Workers in the Lake County-Kenosha County Metropolitan Division had an average (mean) hourly wage of $23.25 in May 2013, about 4 percent above the nationwide average of $22.33, according to the U.S. Bureau of Labor Statistics. Regional Commissioner Charlene Peiffer noted that, after testing for statistical significance, wages in the local area were significantly higher than their respective national averages in 10 of the 22 major occupational groups, including construction and extraction; life, physical, and social science; and community and social service. Four groups had significantly lower wages than their respective national averages, including arts, design, entertainment, sports, and media; architecture and engineering; and computer and mathematical.

When compared to the nationwide distribution, local employment was more highly concentrated in 4 of the 22 occupational groups, including production; management; and education, training, and library. Conversely, 10 groups had employment shares significantly below their national representation, including construction and extraction; healthcare practitioners and technical; and food preparation and serving related. (See table A and box note at end of release.)

Table A. Occupational employment and wages by major occupational group, United States and the Lake County-Kenosha County Metropolitan Division, and measures of statistical significance, May 2013
Major occupational group Percent of total employment Mean hourly wage
United States Lake County United States Lake County Percent difference (1)

Total, all occupations

100.0% 100.0% $22.33 $23.25* 4


4.9 6.6* 53.15 53.39 0

Business and financial operations

5.0 5.1 34.14 33.84 -1

Computer and mathematical

2.8 3.2 39.43 37.15* -6

Architecture and engineering

1.8 1.6 38.51 35.90* -7

Life, physical, and social science

0.9 0.9 33.37 37.40* 12

Community and social services

1.4 1.1* 21.50 24.61* 14


0.8 0.4* 47.89 58.68 23

Education, training, and library

6.3 7.4* 24.76 24.87 0

Arts, design, entertainment, sports, and media

1.3 0.9* 26.72 24.04* -10

Healthcare practitioner and technical

5.8 4.7* 35.93 38.95* 8

Healthcare support

3.0 2.5* 13.61 14.35* 5

Protective service

2.5 1.6* 20.92 21.59 3

Food preparation and serving related

9.0 8.1* 10.38 10.56 2

Building and grounds cleaning and maintenance

3.2 4.1* 12.51 13.14* 5

Personal care and service

3.0 3.3 11.88 12.40* 4

Sales and related

10.6 10.8 18.37 19.98* 9

Office and administrative support

16.2 17.5 16.78 17.45* 4

Farming, fishing, and forestry

0.3 0.1* 11.70 12.66 8

Construction and extraction

3.8 2.4* 21.94 26.39* 20

Installation, maintenance, and repair

3.9 3.2* 21.35 23.53* 10


6.6 8.5* 16.79 17.57 5

Transportation and material moving

6.8 6.0 16.28 14.91* -8

(1) A positive percent difference measures how much the mean wage in Lake County is above the national mean wage, while a negative difference reflects a lower wage.
* The percent share of employment or mean hourly wage for this area is significantly different from the national average of all areas at the 90-percent confidence level.
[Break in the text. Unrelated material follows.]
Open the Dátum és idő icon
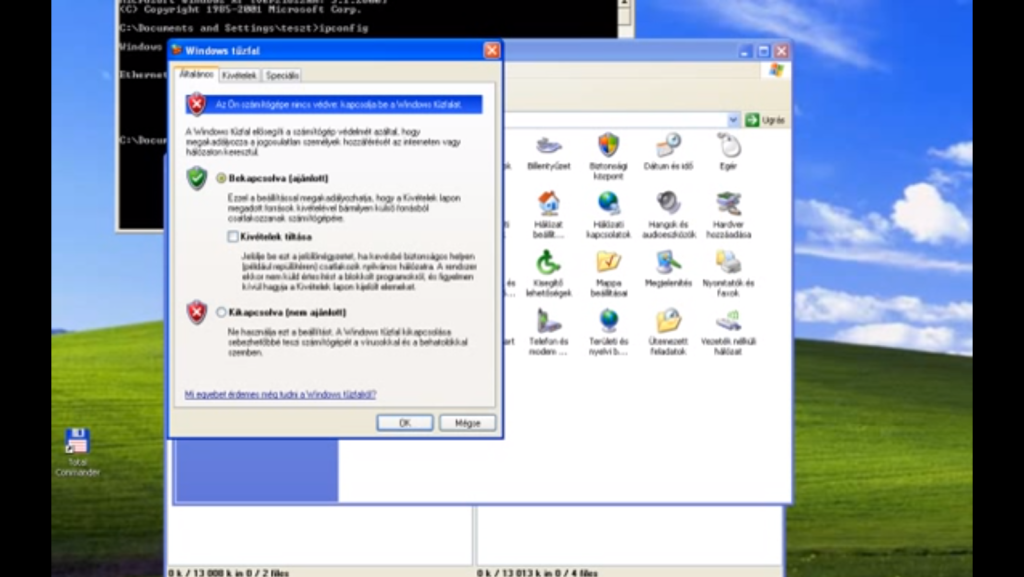The image size is (1024, 577). 668,146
One occupational group—production—was chosen to illustrate the diversity of data available for any of the 22 major occupational categories. Lake County-Kenosha County had 32,190 jobs in production, accounting for 8.5 percent of local area employment, significantly higher than the 6.6-percent share nationally. The average hourly wage for this occupational group locally was $17.57, compared to the national wage of $16.79.

With employment of 4,660, team assemblers was the largest occupation within the production group, followed by machinists (2,410) and first-line supervisors of production and operating workers (2,270). Among the higher paying jobs were stationary engineers and boiler operators and power plant operators, with mean hourly wages of $34.94 and $33.77, respectively. At the lower end of the wage scale were food cooking machine operators and tenders ($9.57) and laundry and dry-cleaning workers ($9.70). (Detailed occupational data for production are presented in table 1; for a complete listing of detailed occupations available go to

Location quotients allow for the exploration of an area’s occupational make-up by comparing the composition of jobs in an area relative to the national average. (See table 1.) For example, a location quotient of 2.0 indicates that an occupation accounts for twice the share of employment in the area than it does nationally. In the Lake County-Kenosha County Metropolitan Division, above average concentrations of employment were found in some of the occupations within the production group. For instance, grinding, lapping, polishing, and buffing machine tool setters, operators, and tenders of metal and plastic were employed at 3.5 times the national rate in Lake County, and computer numerically controlled machine tool programmers of metal and plastic, at 3.1 times the U.S. average. On the other hand, electrical and electronic equipment assemblers had a location quotient of 1.0 in Lake County, indicating that this particular occupation’s local and national employment shares were similar.

These statistics are from the Occupational Employment Statistics (OES) survey, a federal-state cooperative program between BLS and State Workforce Agencies, in this case, the Illinois Department of Employment Security and the Wisconsin Department of Workforce Development.

OES wage and employment data for the 22 major occupational groups in the Lake County Metropolitan Division were compared to their respective national averages based on statistical significance testing. Only those occupations with wages or employment shares above or below the national wage or share after testing for significance at the 90-percent confidence level meet the criteria.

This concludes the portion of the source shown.